Figure 1.  Overview of Gemini Lite's Architecture
Windows NT forces each process linked with the DLL to call the DllMain() function in the DLL when the process and its threads are created and when they exit [19]. The Gemini Lite DLL uses this property to obtain handles to each debuggable thread (i.e., a thread in a process linked with the DLL) by having the thread store a handle to itself in the shared memory area of the DLL. DllMain also has each thread set its unhandled exception filter to a routine inside the DLL. This exception filter is used to catch breakpoint and single step exceptions, which would typically not be caught by the application. All other exceptions that are caught by this handler are sent back to Windows NT to resolve, although they could just as easily be handled by the debugger and reported to the user.

The debugger itself is just another user process that can call routines inside the DLL that implement its functions.

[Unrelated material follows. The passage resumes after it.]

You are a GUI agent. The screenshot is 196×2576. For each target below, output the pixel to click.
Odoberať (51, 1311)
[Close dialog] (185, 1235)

These routines are exported to all processes, not just the debugger, and this architecture makes it possible for processes to call debugger routines when they hit breakpoints, which will be discussed in detail below.
 

Shared Memory in the DLL

The shared memory area of the DLL contains data that must be shared between the debugger and the user processes. The data structures must be statically allocated at compile time because any memory dynamically allocated by one process would not be in the address space of other processes, including the debugger. Furthermore, there is no guarantee that the DLL will be mapped to the same address space in each user process, so any traditional data structure that uses pointers (e.g., linked lists or hash tables) is not suitable for the DLL. Array-based hash tables, lists, and queue template classes were defined to hold the shared data.

The data structures contained in the shared memory area include:

  1. Information about each process registered with the DLL (e.g., pid and creation time)
  2. Information about each thread registered (e.g., thread id, handle to the thread, state of the thread)
  3. Information about each breakpoint set (e.g., process in which it’s set, address, commands to run when hit)
  4. A queue that contains messages generated from functions in the DLL to be displayed by the debugger.
These data structures are protected by mutexes to ensure correctness.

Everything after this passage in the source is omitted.